UW-Madison: Buffering wisconsin’s water quality with science

CONTACT: Jake Vander Zanden, 608-262-9464, mjvanderzand@wisc.edu

MADISON – Spring in Wisconsin heralds a new growing season. But the warming temperatures also bring heavier runoff from farm fields, carrying pollution and contaminants into the state’s lakes and streams.

Wisconsin’s waters have long been known to be negatively impacted by agricultural runoff, including phosphorus, nitrogen and sediments. To date, however, attempts to mitigate the resulting damage and improve water quality have been hampered by the problem’s complexity – Wisconsin has a lot of water and a lot of farm fields, and not all interactions between the two are equal.

“It’s such a challenging issue because it’s diffuse – little bits here and there, and it all adds up to make a huge problem. Those are the hardest ones to solve,” says University of Wisconsin-Madison limnologist Jake Vander Zanden.

Previous conservation proposals typically have not accounted for differences across the landscape, relying instead on voluntary participation or mandated statewide standards. Many such approaches are too expensive to be feasible or don’t reach the most troubled areas, Vander Zanden says.

In a recent series of three papers published in the journal Environmental Management, he and other researchers from the UW-Madison Center for Limnology tackled the complexity head on, treating the statewide variability as an advantage rather than a drawback. Their approach: Find the areas with the greatest potential for improvements, and start there.

The research grew out of a larger project called the Wisconsin Buffer Initiative (WBI), an unusual partnership of agricultural and conservation interest groups, state and federal agencies, and university scientists. The WBI was formed in 2002 and charged with the goal of developing a science-based framework to help policymakers address state water-quality issues related to agricultural pollution.

Many factors contribute to water quality and equal efforts in different areas will not necessarily lead to equal improvements, says Pete Nowak, a professor in the Nelson Institute of Environmental Studies who led UW-Madison’s role in the WBI.
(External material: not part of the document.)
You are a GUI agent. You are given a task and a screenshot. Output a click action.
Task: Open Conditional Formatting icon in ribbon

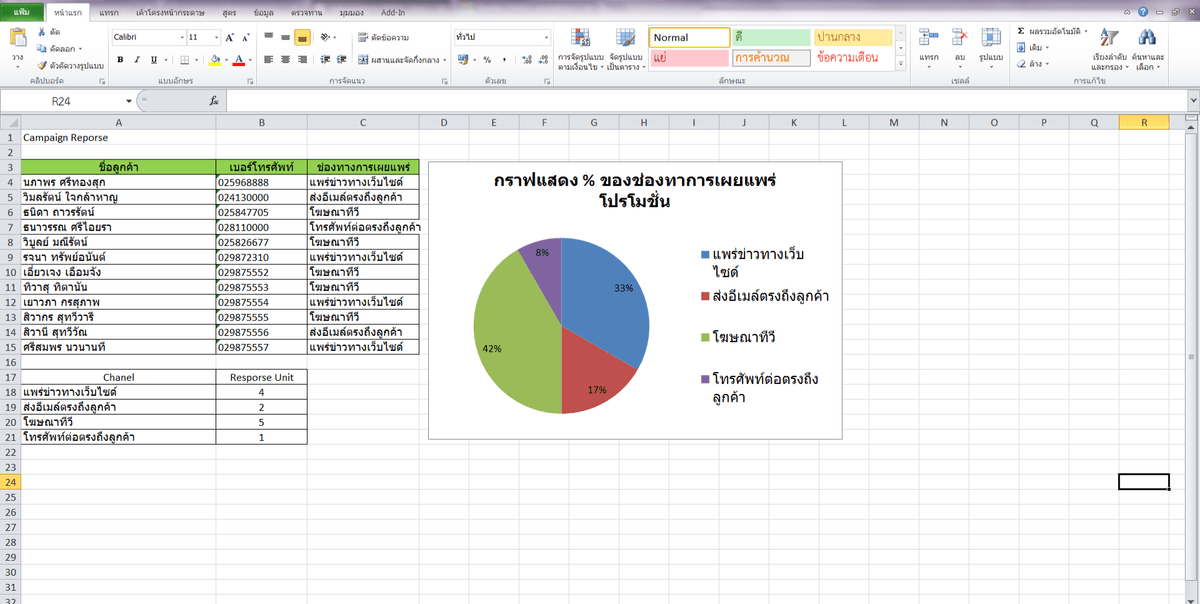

For example, some waters are already so degraded that restoration will require far more than field-level efforts. Conversely, protecting already-healthy waters with few polluting inputs may not represent the best use of limited dollars.

Instead, he says, it makes sense to focus on the regions that lie between these two extremes: those streams and lakes at risk of being irreparably damaged by continued pollution.

The new papers lay out a series of principles and guidelines for identifying the areas where conservation efforts are most likely to yield improvements in water quality, creating a ranking system that identifies the highest priority watersheds in the state.

“By identifying and targeting the high priority areas, we expect to have a higher positive impact on water quality and a more efficient program,” says Jeff Maxted, a water resources specialist involved with the studies.

While targeting effort is not a novel idea, the innovation of their new work is in offering a science-based framework to determine how and where to target.

The first step, then, was to identify which parts of the state represent the most promising targets for conservation efforts to prioritize. “[We had] to start to get an understanding of the distribution of pollution, and then to develop a concept and a method for how to allocate resources in order to get the greatest bang for the buck,” Vander Zanden says.

They divided the state into nearly 1,600 independent watersheds, regions where all the water drains to a single outlet, each a manageable size of about 20 square miles. They ranked the watersheds based on several criteria reflecting their current condition, pollution level, physical properties and their potential to respond positively to conservation practices.

“We ranked each watershed based on not just its existing amount of pollution but also how much pollution can be reduced,” says Matt Diebel, a postdoctoral fellow in limnology who conducted the buffer research as a large part of his graduate thesis.

The result is a priority ranking of the state’s watersheds, giving a clear indication of where buffers – vegetated strips of land between fields and streams – or other conservation practices might have the biggest impact on improving water quality.

“Through identification of how those hotspots are distributed across the state, we came to the realization that you really need to build a critical mass of effort in any given area before you’re going to see any results that are identifiable,” Diebel says.

In creating a set of practical guidelines, they also evaluated the most efficient way to allocate limited resources. The papers include a chart that describes the optimal conservation program design – including the best balance of breadth and depth of effort – for a range of budgets, from $2 million to $200 million.

This grounding in reality sets the WBI apart from other approaches, Nowak says, and helps nonscientists use the results. “For the first time [legislators] have a ranked list. If they have $50, they know which watershed in the state they should put that $50 toward. If they have $50 million, they know how far down the list they can go,” he says.

With a prioritization framework in hand, the researchers are now working with landowners to test their ideas on the ground to start to identify possible solutions. Different approaches may work better in different regions, they say, and comparisons between watersheds will be helpful in identifying best practices.

The recommendations based on these studies and others from the WBI are currently under consideration as state agencies are working to draw up a new set of guidelines for implementing conservation practices in the state.

“This was a beautiful example of how the university can use the Wisconsin Idea philosophy of working with the citizens and their interest groups in the state to solve a very complex problem, of finding the appropriate role for science in that process,” Nowak says.